Putin and Netanyahu in a file image, during a meeting in 2018.

However, this cultural and social proximity has not translated into a deep strategic alliance. As various experts point out, Israeli foreign policy towards Ukraine is conditioned by a central factor: the relationship with Russia.

Israel has traditionally prioritized coordination with Moscow, especially since the Russian intervention in the Syrian civil war in 2015. In that context, with Iran, Israel's great existential threat, and its allied groups like Hezbollah supporting the regime of Bashar al-Assad, the Hebrew state established an implicit pact with the Kremlin. Although it supported Assad, it allowed Israel to continue attacking Iranian targets without coming into conflict with Russian forces deployed in the country.

As collected by the Stanford University think tank, the Hoover Institution, this system allowed Israel to maintain its military freedom of action against Iran while Russia acted as the dominant power in Syria. With the fall of Al-Assad and the transformation of the Syrian chessboard, although Tel Aviv no longer perceives the Russian presence as a decisive operational limitation, Moscow continues to be seen as a key player in the region.

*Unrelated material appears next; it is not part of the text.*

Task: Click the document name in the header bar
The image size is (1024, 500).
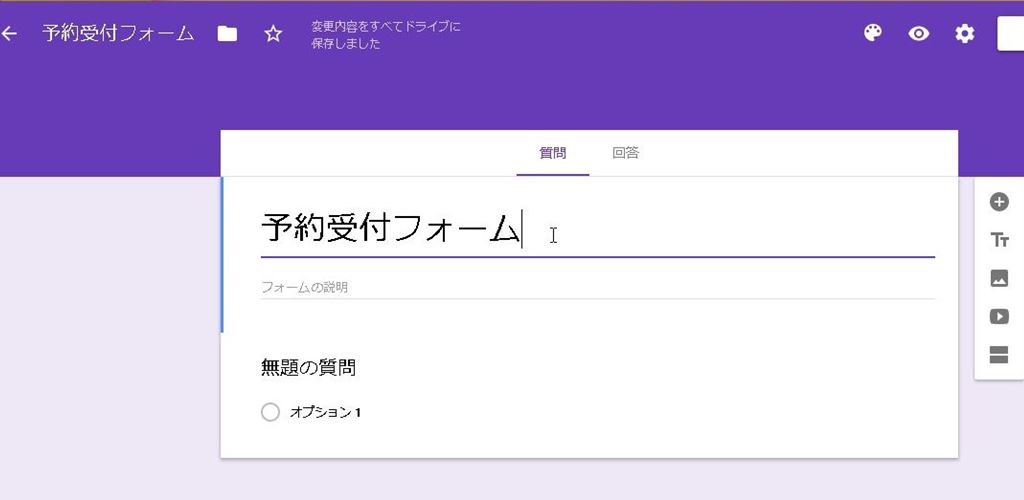Action: 118,34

Putin, the counterweight to Turkey

For Israel, Russia maintains an influence capacity over Iran, especially regarding defensive development. Vladimir Putin also plays a balancing role against the rise of Turkey, a country that possesses the second most powerful army in NATO and which in recent years has become one of Israel's main regional enemies, and continues to be a useful partner in a context of deteriorating relations with Europe. This set of factors has led Israel to maintain what several analysts define as an active neutrality towards Ukraine. On the one hand, it condemns the Russian invasion in international forums and supports UN resolutions against Moscow; on the other hand, it avoids imposing sanctions, breaking relations with the Kremlin, or supplying arms to Kyiv.

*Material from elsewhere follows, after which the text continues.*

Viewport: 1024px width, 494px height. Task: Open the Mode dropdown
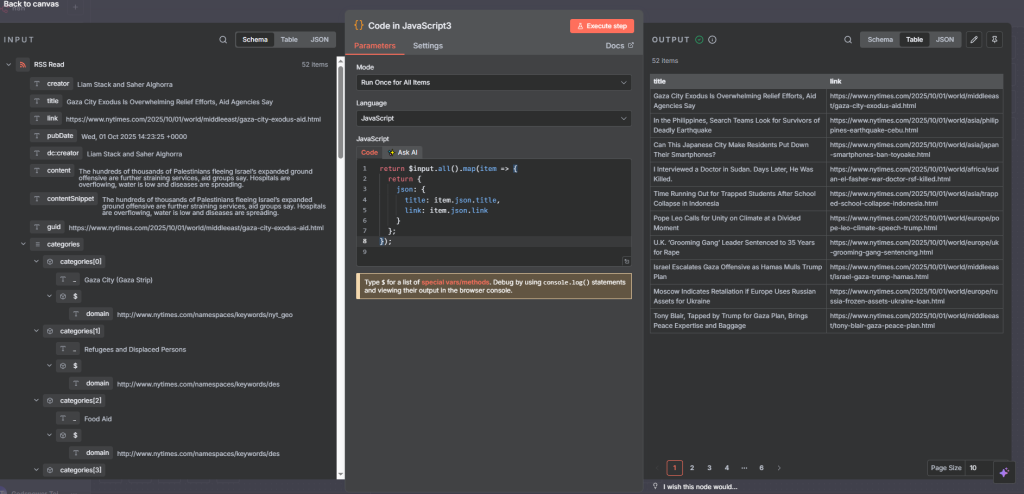(493, 82)
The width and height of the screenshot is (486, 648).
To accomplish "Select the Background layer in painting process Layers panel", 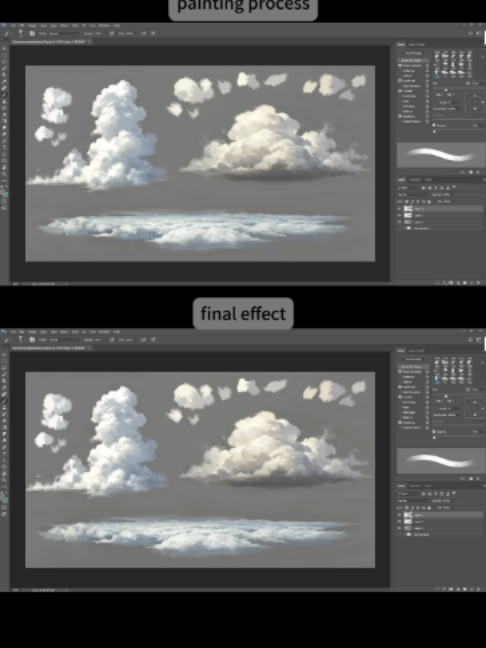I will point(441,228).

In this context, the bilateral relationship between Israel and Ukraine is essentially limited to humanitarian aid, food, medical supplies, and a field hospital, along with occasional condemnations of Russian attacks. The calculated ambiguity that Israel practices towards Kyiv has generated growing frustration among Volodymyr Zelensky's government. The Ukrainian president has repeatedly called for more support, especially in anti-aircraft defense, without obtaining a positive response from the Israeli authorities. In parallel, after the outbreak of the war against Iran this February, Ukraine has sought to strengthen its role as a security partner with different Middle Eastern countries, especially regarding expertise in drone defense. Zelensky himself has recently visited Saudi Arabia, the United Arab Emirates, Qatar, and Jordan, but has not stopped in Israel.

This decision, according to analysts, reflects a broader reconfiguration of Kyiv's international relations stemming from the war and a progressive cooling of ties with Tel Aviv. Ukraine may begin to perceive Israel as an insufficient ally, while Israel considers Ukraine a secondary priority given its regional security risks.